The Tweede Asem ("Second Breath") is a phase (c. 1917–1934) within Afrikaans-language poetry that came in the wake of the zenith of Afrikaans poetry that described the sufferings of the Anglo-Boer War. The term also encompasses the work of the so-called Twintigers ("writers of the twenties").

The giants of the war era, such as Totius, Jan F. E. Celliers, or C. Louis Leipoldt, having come more or less to terms with the past, began at this time to address topics such as religion or nature. Meanwhile, Eugene Marais, while a contemporary of the war poets, stands out by his choice of material.

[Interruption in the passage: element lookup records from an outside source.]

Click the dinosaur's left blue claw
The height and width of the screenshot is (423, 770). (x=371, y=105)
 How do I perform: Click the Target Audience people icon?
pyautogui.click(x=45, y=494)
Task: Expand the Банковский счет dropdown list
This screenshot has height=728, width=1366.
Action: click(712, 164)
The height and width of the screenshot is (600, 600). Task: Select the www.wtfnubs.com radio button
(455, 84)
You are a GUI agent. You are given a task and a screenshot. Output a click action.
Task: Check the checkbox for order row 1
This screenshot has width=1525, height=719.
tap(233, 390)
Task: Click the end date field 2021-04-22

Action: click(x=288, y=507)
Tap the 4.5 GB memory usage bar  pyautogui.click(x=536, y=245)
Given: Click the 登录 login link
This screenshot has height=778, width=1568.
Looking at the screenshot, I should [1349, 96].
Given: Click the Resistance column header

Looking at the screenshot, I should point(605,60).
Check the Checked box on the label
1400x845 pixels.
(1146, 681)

Younger poets who emerged during this era are Toon van der Heever, A. G. Visser, H. A. Fagan, A. D. Keet, J. R. L. van Bruggen, and Theo Wassenaar.

As the Anglo-Boer War receded into the past, however, the conflict remained a topic, but became rather a vehicle for the depiction of romanticized history, rather than a personal crucible that required the expression of suffering. As a result, the Twintigers remained overshadowed by their predecessors. In addition, they fade in importance to the growing professionalism of the succeeding generation, the Dertigers.

Nonetheless, the Twintigers can be credited with the development of the love poem and the cultivation of the nature poem in Afrikaans.